Cora giggled. "That's typical you two behavior."

"Yeah."

They fell silent for a moment. They knew what the others had gone through during the last leg of the journey to Paradise, but none of them wanted to acknowledge it. But Cora decided to try and talk about it anyways.

She sighed. "I can't believe we all made it to Paradise. To be honest, I thought I'd never see you guys again."

"Same here," Emerson replied. "I thought I'd go insane, with my two demons haunting me. But somehow, I made it through. I'm surprised at myself. I didn't think I had it in me."

"Two demons?" Jacob asked. "Do you mean...your mom and Madison?"

Emerson nodded, a glum look on his face. "Yeah. They ragged at me and ragged at me, but somehow I knew it just wasn't them. They knew too much about the real me."

"What happened?" Mara asked, realizing her mistake too late. "I mean, if you don't mind talking about it."

"I don't mind. In fact, I probably should. Keeping things bottled up isn't too healthy." Emerson took a deep breath, before beginning. 
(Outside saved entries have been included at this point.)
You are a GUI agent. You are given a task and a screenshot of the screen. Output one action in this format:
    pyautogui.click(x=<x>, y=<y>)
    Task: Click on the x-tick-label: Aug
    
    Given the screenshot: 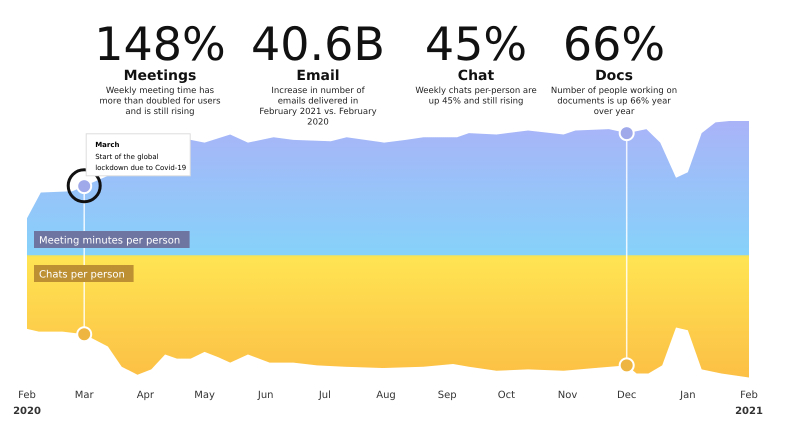 What is the action you would take?
    pyautogui.click(x=386, y=396)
"It all started a week before my death. I was at lacrosse practice, and it had just ended. My mom and my sister, Madison, were waiting in the car for me to get in so we could go home. However, I told them to wait ten minutes for me. Why? Because one of the hottest cheerleaders at Jacob and I's high school had finally admitted she had feelings for me, and we scheduled a make-out session after my lacrosse practice. So for ten minutes, I make out with this girl, and then finally, I make my way to the car. We begin our drive home, and then it happens. At the exact moment we enter an intersection, a drunk idiot flies out of nowhere and slams into the front of our car. I was in the back seat, so I was fine. But Mom and Madison...they died on impact."

Cora put a hand over her mouth. "Oh my god...I'm so sorry."
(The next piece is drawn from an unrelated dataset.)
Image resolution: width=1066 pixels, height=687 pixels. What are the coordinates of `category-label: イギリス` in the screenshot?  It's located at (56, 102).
Emerson shrugged his shoulders, seeming nonchalant, but Cora could see the pain in his eyes. "I killed them. If I hadn't made out with that girl, hadn't delayed us, we wouldn't have been in the intersection when that douchebag came along. But no. I had to delay us for ten minutes and as a result, I killed my own mother and sister. Because of my lust for a girl I hardy knew. Now I know why lust was one of the seven deadly sins. People get hurt as a result."

Emerson's voice broke as he said the last sentence. Tears welled in his eyes, which he blinked away as quick as he could.

Jacob slid his hand into Emerson's and gave it a squeeze. Emerson continued with a sniff.

"As soon as the EMTs pronounced them dead, I knew what I'd done. And for the week after their death, the guilt ate me alive. I remember standing in front of their caskets at the funeral, telling them I was sorry over and over, but they- I never accepted my own apology. The entire week at school after, I was so emotional I could barely speak without yelling or crying. And do you know what my so-called friends considered one of the worst sins imaginable? A teenage guy showing any emotion other than indifference, with subtle emotional undertones. So they called me a faggot and other wonderful names like that, before outcasting me from the social hierarchy of our school. The girl that I had kissed the day of the crash outright told me that she regretted even kissing a douche like me. It hurt, knowing I killed my own mother and sister over something so stupid and trivial as a kiss from a girl who wouldn't even associate herself with me if I showed any outward emotion. The only person who stayed by my side during this time was Jacob, who I'm eternally grateful for."

Jacob shrugged, smiling at Emerson. "I would have done it a thousand times over for you. No big deal."

"Finally, at the end of that long, painful week, I have had enough. I found one of Madison's old jump ropes in the basement, and I hung myself. It was the only permanent way out of my misery I could think of. I also thought it was an adequate punishment for myself. A life for two lives."